Olaydan 5 ay sonra Ankara’da yakalanan ve azmettirici olduğu gerekçesiyle tutuklanan Şahin K. ise ilk ifadesinde “Müşteki Tufan ile aramızda 2014’ten beri devam eden ticaret vardı. Restoran, çiftçilik ve kuyumculuk üzerine ortak işlerimiz vardı. Ortak olarak yaklaşık 1 yıl önce yeni çiftlik kurduk. Tufan ve abisiyle 3 ortaktık. Çiftliği Ankara’daki bir firmaya borçla yaptırdık. Anlaşmamıza göre Tufan kredi çekip borcu ödeyecekti fakat çiftlik bittikten sonra kredi çekip ödemeyi kabul etmedi. Bunun üzerine çiftliğin zarar ettiğini ve satıp tasfiye etmemiz gerektiğini söyledim. Ben hayvanları sattım. Finansmanı benim kuyumcudan gelen gelirle sağlardık. Çiftlikteki hayvanları da bu paradan almıştık. Dolayısıyla sattıktan sonra gelen parayı da ben aldım. Bunun üzerine aramızda sıkıntılar başladı. Ortaklıktan ayrıldıktan yaklaşık 1 buçuk ay sonra elemanım, iş yerimize haciz geldiğini söyledi. Borç evrakının fotoğrafını gördüğümde sözde benim imzalamış olduğum senet evrakı vardı. Ben imzalayıp imzalamadığımı bilmiyorum. Ortaklarıma kolay para çekebilsinler diye boş imzalı kağıtlar bırakırdım. O kağıtlar kullanılmış olabilir. Hacizden sonra Tufan, beni sattığım koyunları da çalmakla suçladı. Senedin bana ait olmadığına dair suç duyurusunda bulundum. Bu olayda Murat K.’yi tanımam dışında hiçbir ilgim yok. Çocukluk arkadaşım olur. Varsayım üzerine bana suç atılıyor.

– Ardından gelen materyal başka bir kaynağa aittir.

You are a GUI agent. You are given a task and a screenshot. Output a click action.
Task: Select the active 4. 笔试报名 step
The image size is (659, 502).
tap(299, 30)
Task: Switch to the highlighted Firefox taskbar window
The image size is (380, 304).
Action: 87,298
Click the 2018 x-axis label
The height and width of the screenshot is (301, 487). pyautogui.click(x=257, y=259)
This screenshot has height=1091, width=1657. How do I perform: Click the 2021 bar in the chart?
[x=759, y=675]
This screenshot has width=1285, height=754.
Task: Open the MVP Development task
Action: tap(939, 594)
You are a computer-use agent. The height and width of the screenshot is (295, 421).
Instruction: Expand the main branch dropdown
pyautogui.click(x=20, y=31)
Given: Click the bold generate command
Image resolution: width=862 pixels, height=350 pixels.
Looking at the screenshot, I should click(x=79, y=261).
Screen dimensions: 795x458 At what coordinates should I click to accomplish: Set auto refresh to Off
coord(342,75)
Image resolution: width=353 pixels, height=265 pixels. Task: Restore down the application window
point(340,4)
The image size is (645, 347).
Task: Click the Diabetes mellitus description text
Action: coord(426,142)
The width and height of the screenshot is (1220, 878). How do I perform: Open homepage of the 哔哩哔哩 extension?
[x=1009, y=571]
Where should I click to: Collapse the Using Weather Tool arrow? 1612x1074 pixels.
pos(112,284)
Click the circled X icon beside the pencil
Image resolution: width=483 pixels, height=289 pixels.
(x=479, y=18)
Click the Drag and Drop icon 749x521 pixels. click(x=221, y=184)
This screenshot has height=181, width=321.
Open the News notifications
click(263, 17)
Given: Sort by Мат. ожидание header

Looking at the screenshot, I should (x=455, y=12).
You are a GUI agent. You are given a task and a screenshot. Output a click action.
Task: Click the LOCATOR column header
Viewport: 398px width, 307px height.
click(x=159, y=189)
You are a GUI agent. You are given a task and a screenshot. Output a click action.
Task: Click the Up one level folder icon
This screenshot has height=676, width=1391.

Bu olayın olduğu tarih de dahil 6 ay hiç Ankara'nın dışına çıkmadım. Murat'ın Eskişehir'e gittiğinden haberim yoktu” dedi.
Mahkeme heyeti, sanıkların mevcut tutukluluk durumlarının devamına karar vererek duruşmayı 28 Şubat’a erteledi.